:: Work to be completed ::
Only the lines from the one holding "The width and height of the screenshot is (1048, 1319)." through the end of the records below are to be reproduced exactly, and pictures are to be omitted.

:: Data to use ::
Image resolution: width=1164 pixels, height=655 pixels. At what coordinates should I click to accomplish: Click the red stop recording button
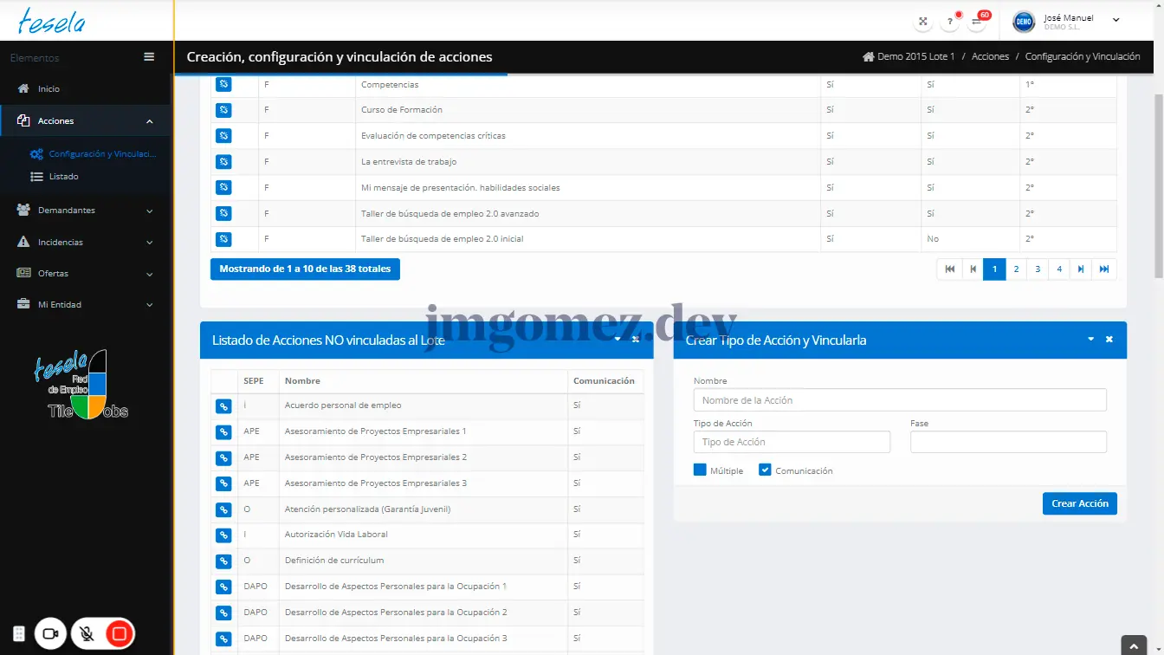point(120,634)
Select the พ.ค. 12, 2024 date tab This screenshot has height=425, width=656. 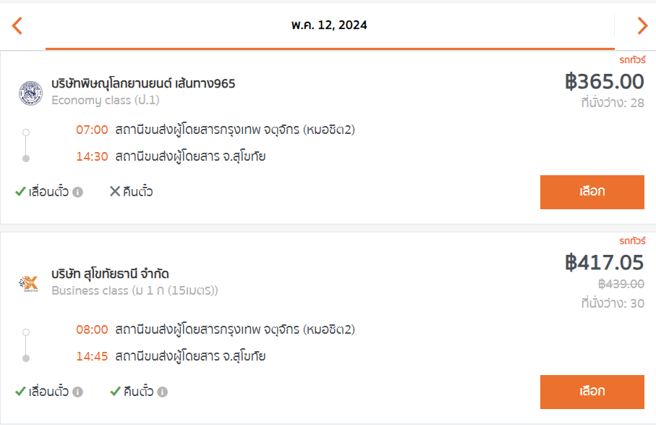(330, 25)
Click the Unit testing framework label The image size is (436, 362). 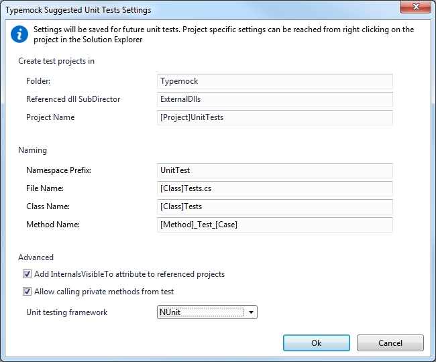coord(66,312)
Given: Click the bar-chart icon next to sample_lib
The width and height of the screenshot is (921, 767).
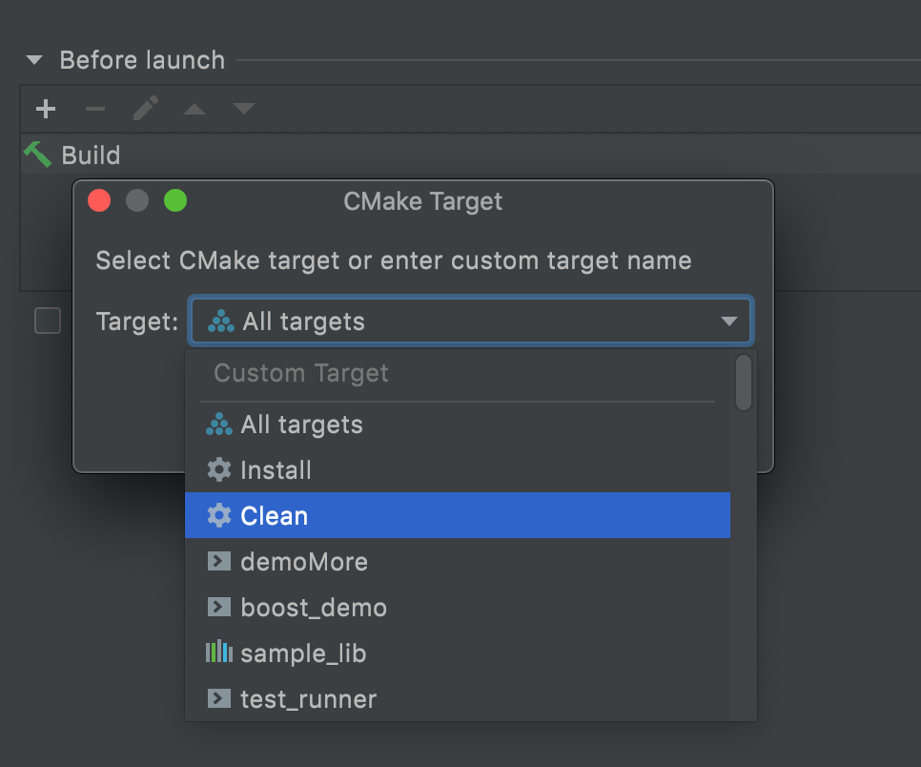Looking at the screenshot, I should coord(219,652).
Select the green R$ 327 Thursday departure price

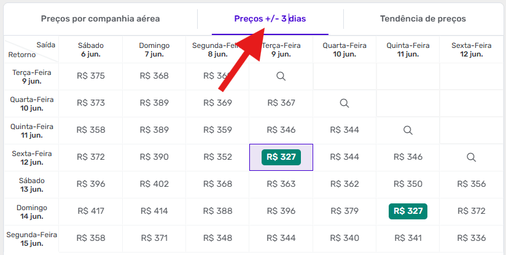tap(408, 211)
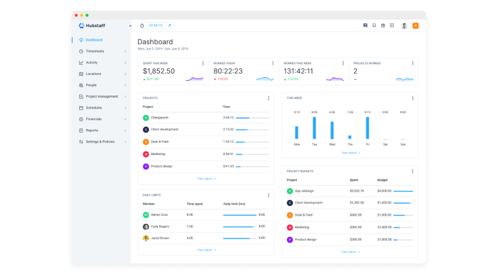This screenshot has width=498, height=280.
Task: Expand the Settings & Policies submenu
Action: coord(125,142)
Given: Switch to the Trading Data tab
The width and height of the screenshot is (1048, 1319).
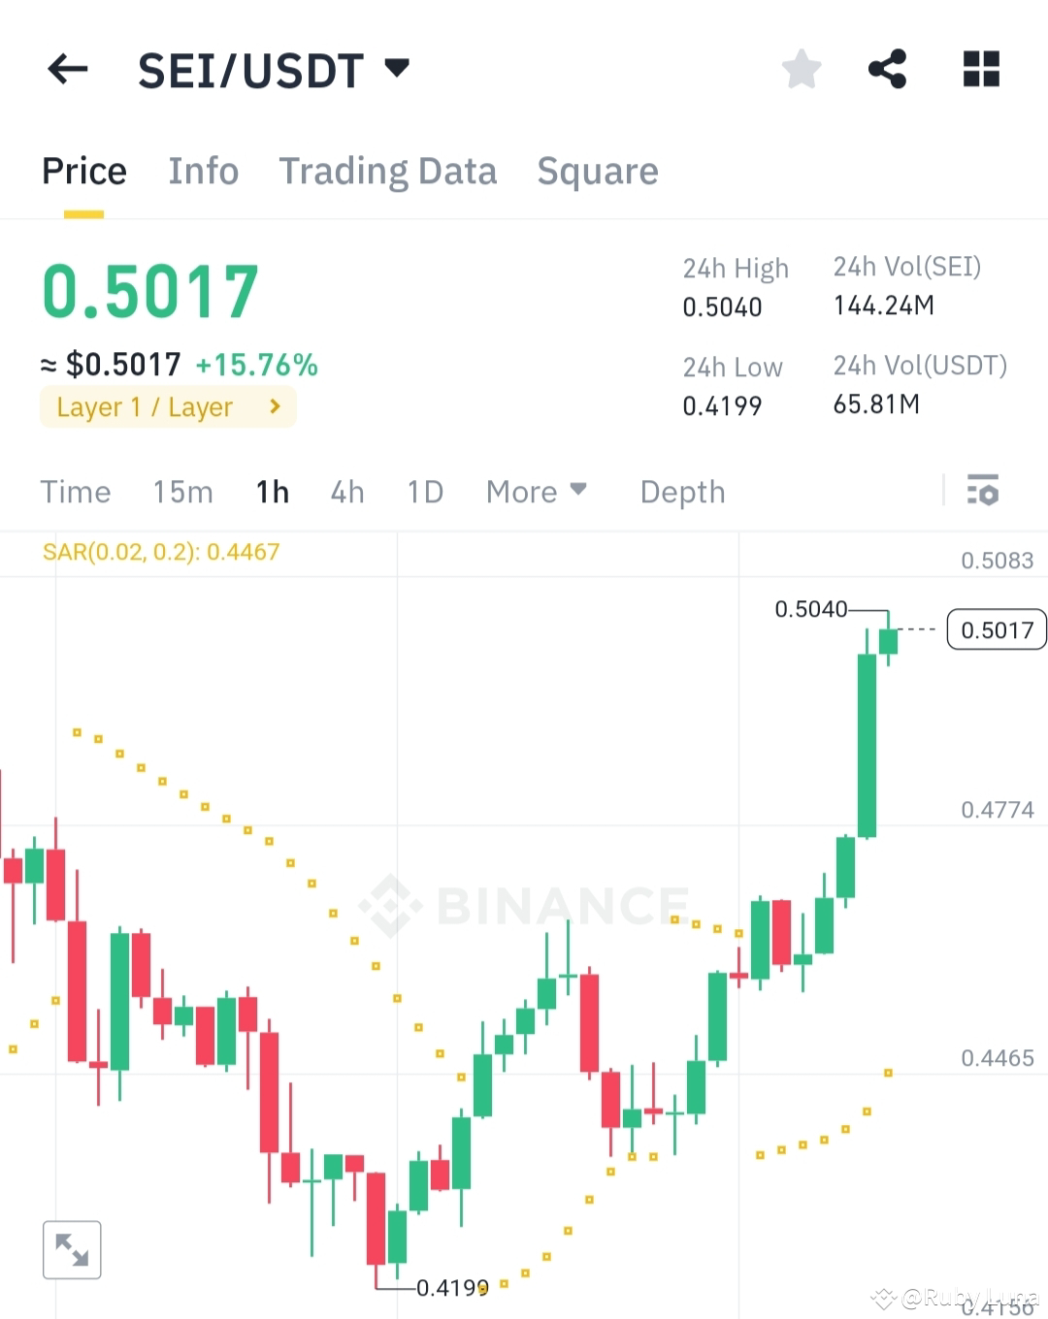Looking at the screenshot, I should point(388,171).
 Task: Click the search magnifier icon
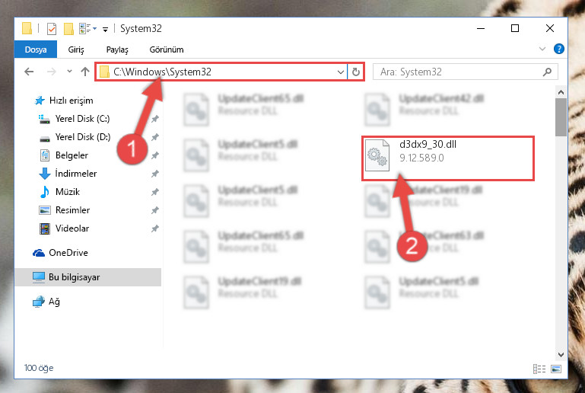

:: Solved exercise ::
The width and height of the screenshot is (1048, 1319).
Looking at the screenshot, I should point(388,171).
 Task: Click the search magnifier icon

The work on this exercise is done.